At Malaysia’s request, Singapore has agreed to suspend the HSR project for another 7 months until 31 December 2020. This is the final extension and we will get to know whether the HSR will proceed or get scrapped by the end of the year. As of now, the former Jurong Country Club, which was compulsorily acquired in 2015 is still vacant without any ongoing construction works.
The announcements came the same day as the deadline to decide on the project’s fate, after both countries agreed in September 2018 to suspend it for about two years.
That decision had pushed the completion date for the 350km rail line from end-2026 to January 2031.
In response to media queries, Singapore’s Ministry of Transport confirmed that Malaysia’s Government had informed Singapore it would like to propose some changes to the HSR project and requested the seven-month extension.
“Singapore continues to believe that the HSR project is a mutually beneficial project that will strengthen the connectivity and people-to-people ties between our two countries,” it said.
“We look forward to receiving Malaysia’s formal proposal on the changes to the HSR project soon, so that both sides can begin discussion immediately,” added the ministry.
Mr Khaw disclosed on Friday that Malaysia had asked for an extension, and said then that Singapore remains “committed and enthusiastic and positive” about the project’s prospects for both countries.

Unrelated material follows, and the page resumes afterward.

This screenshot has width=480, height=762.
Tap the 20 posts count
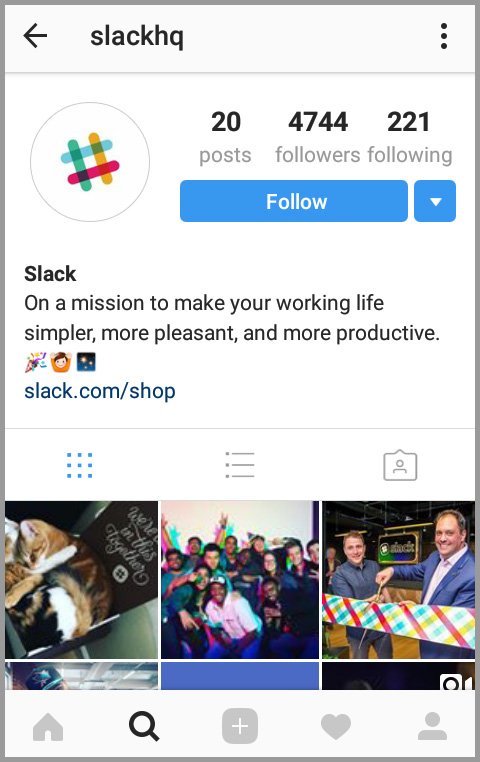click(x=225, y=138)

It was a message he reiterated on Sunday, saying: “I remain optimistic that a HSR linking our two capitals will benefit both our peoples.”
The rail line would cut travelling time between Malaysia’s capital and Singapore to 90 minutes, compared to more than four hours by car.
Former Malaysian Prime Minister Mahathir Mohamad had initially wanted to scrap the project as part of a review of his country’s mega projects, in a bid to trim a RM1 trillion (S$325 billion) national debt.
However, after the change of government in Malaysia’s 2018 general election, a deal was negotiated to suspend the project instead as a cancellation would have entailed a high amount of compensation under the HSR agreement.
MyHSR Corp, the Malaysian company in charge of developing the HSR, said last year that it was reviewing proposed changes to the project and identifying cost-reduction options for the Malaysian government.
Malaysia had paid Singapore S$15 million for the abortive costs the Republic incurred as a result of the project being suspended.
Mr Khaw told Parliament in October 2018 that a suspension beyond two years would mean current cost estimates would likely no longer be valid, and affect the viability of the project and its business case. A longer suspension would also impact development plans for the Jurong Lake District, which will host the Singapore HSR Terminus and many transport, commercial, residential and recreational developments, he added.
Should the HSR project be terminated, Malaysia would have to reimburse the project implementation costs incurred by Singapore up to the point of suspension.